第80話 特訓の合間に(アラアラ)
エリーとの訓練からさらに数日後。
メイちゃんはモーリーたちへの指導、エリーとクネクネはダンジョン探索。
アンジェは後衛組と一緒に魔法制御の特訓をしている。
「アラアラよ、調子はどうだい?」
「アレクちゃま~! おっぱい飲む?」
「飲む」
……。
…………。
………………。
「さて、調子はどうだい?」
「ん~、実はねぇ~……あんまり楽しくないんだぁ」
おっと、さすがに毎日同じ事を繰り返させてしまったか?
「『おうまさん』の時と同じでねぇ~、ブッディも良く怪我してたから~」
あー……ブッディは『苦難こそ成長の糧!』とか言ってワザと攻撃受けるような変態だったからなぁ~。
支援バフも最低限だったようだし。
「ふむ、それはすまないね」
「ううん~、アレクちゃまと一緒にいれるのは嬉しいから~!」
これは嬉しいことを言ってくれる。
けど、だからこそ何かしてあげたいが……そうだ!
「だったらさ、回復のタイミングを計ってみない?」
「タイミング?」
「そ。今まで怪我を確認してから回復魔法を使っていたでしょ? そうじゃなくて攻撃を受けた瞬間に回復するようにしたら、戦いの幅が広がると思う!」
いわゆる置きヒールってやつだ! 幸い、ここでは被検体に困らないからな!
「ん~、難しそうねぇ~。けど、お姉さん頑張ってみるよ~!」
「ああ! 俺も協力するから、頑張ってみよー!」
アラアラはぽわぽわしてるからな、結構難しいだろうけど挑戦してみようじゃないか。
◆◇◆◇
「『上級回復』~! だめ~、早かった~……」
アラアラは回復魔法そのものの強度は高い。確実にブッディのせいだろう。
しかし、やはりと言うか何というか、タイミング的には上手くない。
まぁ、ほとんどの回復職はそうなんだけどね。
だからこそ、差を付けられると踏んだ訳だ!
「『上級回復』~。あー、今度は遅かったぁ……」
一応防御系の支援魔法も使用しているため、エリーのときのような惨状にはなっていない。

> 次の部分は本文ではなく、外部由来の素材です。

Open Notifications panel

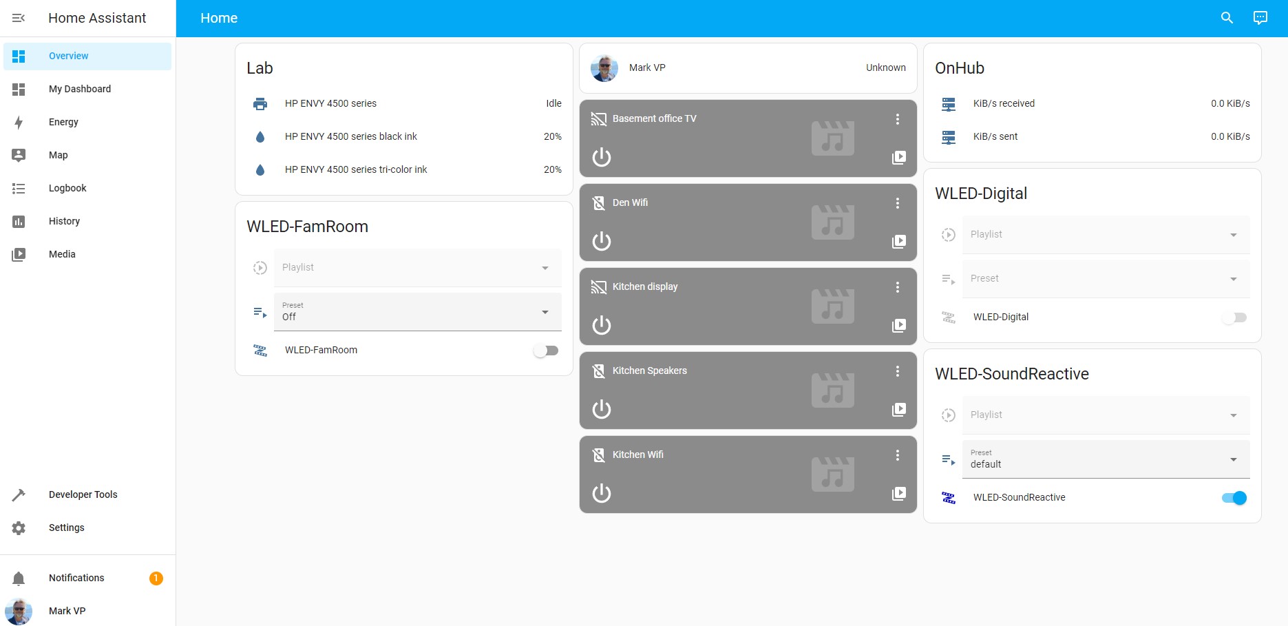click(76, 578)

モーリーたちは最早心を無にして敵に向かっているようだ。
多少ダメージを受けたからと言って攻撃や防御、仲間のフォローを絶やすことはない。
「む~、やっぱり難しいよぉ~!」
むむむ、どうしたらいいか……こればっかりは経験していくしかないか?
「どうすればいいかなぁ……敵さんの攻撃も全然見えなくて気付いたら攻撃が終わっちゃってるし~……」
……お?
「アラアラよ、もしかして身体強化使ってない?」
「? 使ってないよ~」
おぉ、何とかなるかもしれん!
「それはいかんぞ! 後衛と言えど、いつ敵の攻撃を受けるかわからんからな! そしてその強化を感覚や視覚に充てるように意識してみるんだ!」
「で、でもアレクちゃま……私、魔法の併用は2つしかできないよ~……これでも頑張ったんだけどぉ」
それこそいかん! 『並列思考』、『身体強化』、『結界』、『飛行』は最低限としてそれから――!

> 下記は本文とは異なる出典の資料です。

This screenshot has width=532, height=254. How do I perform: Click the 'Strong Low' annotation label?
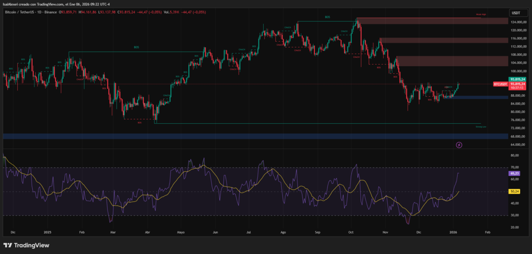pos(481,126)
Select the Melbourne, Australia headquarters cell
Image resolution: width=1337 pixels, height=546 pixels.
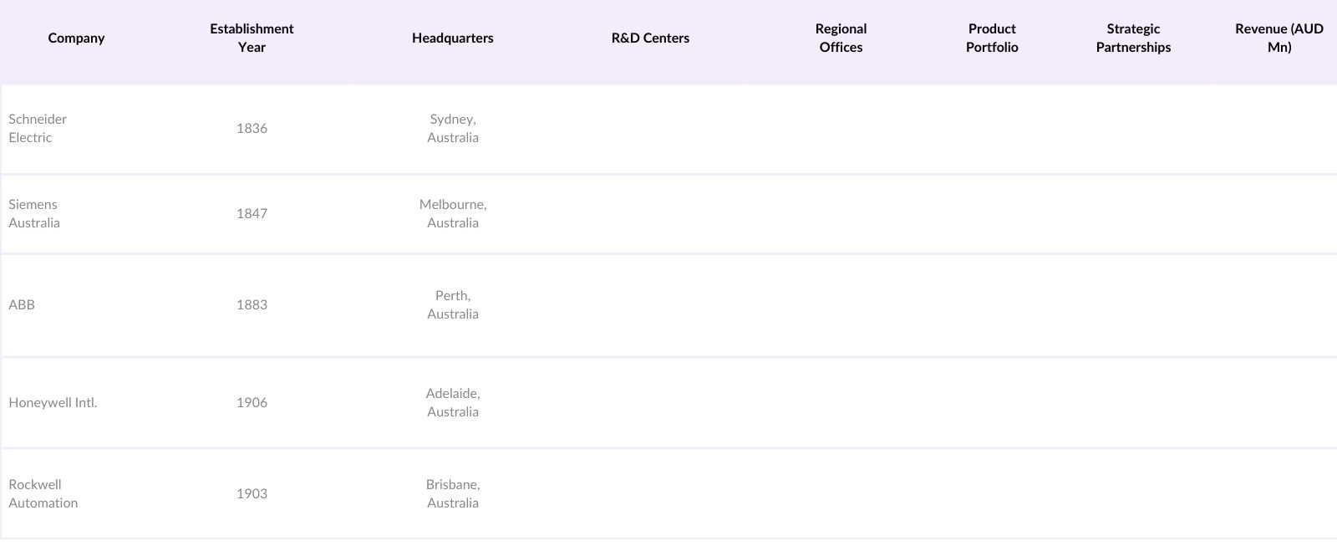pyautogui.click(x=453, y=213)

「あー、けふん。アレクさんよ、一応言っておくが一般人は魔法は1つずつしか使えないぞ?」
「……え?」
心を失っていたハズのモーリーが会話に入ってくる。
「やはり知らなかった、か。俺たちベテランの前衛は『身体強化』は慣れているから常時発動できるし、それに加えて簡単な魔法を使う余裕がある。しかし、後衛の使用する高威力の魔法ともなるとそうはいかん。集中して魔素を練る必要があるからだ。いかに発動しやすい『身体強化』とて、なかなかできる者はいない」
こりゃびっくり! そんなこと全く気付かなかった!
……そう言われればトロイアや『おうまさん』も魔法の同時使用数が少ないな。
今まで見た限りでは魔族の王、ゼアは結構使っていたが。
「だから、その嬢ちゃんみたいに高レベルの『防御上昇』を使いながら『回復』を使えるだけでかなりの使い手ってことだ」
そう言ってモーリーは再びヘカトン先生の所へと向かう。
「……アレクちゃま~……ごめんね~……?」
「……アラアラが今までよく頑張ってきたのは知ってる」
そう言って、魔石に『上級回復』を込めたものを渡す。
「しばらくは『支援魔法』と『身体強化』を使いながら、『回復』の魔道具を使ってみようか」
回復力には問題ないし、こうしていればいずれ『身体強化』の発動も無意識にできてくるだろう。
「うん!」
その後、数回に1回は成功するのを嬉しそうにしているアラアラを見てほっとしたのだった。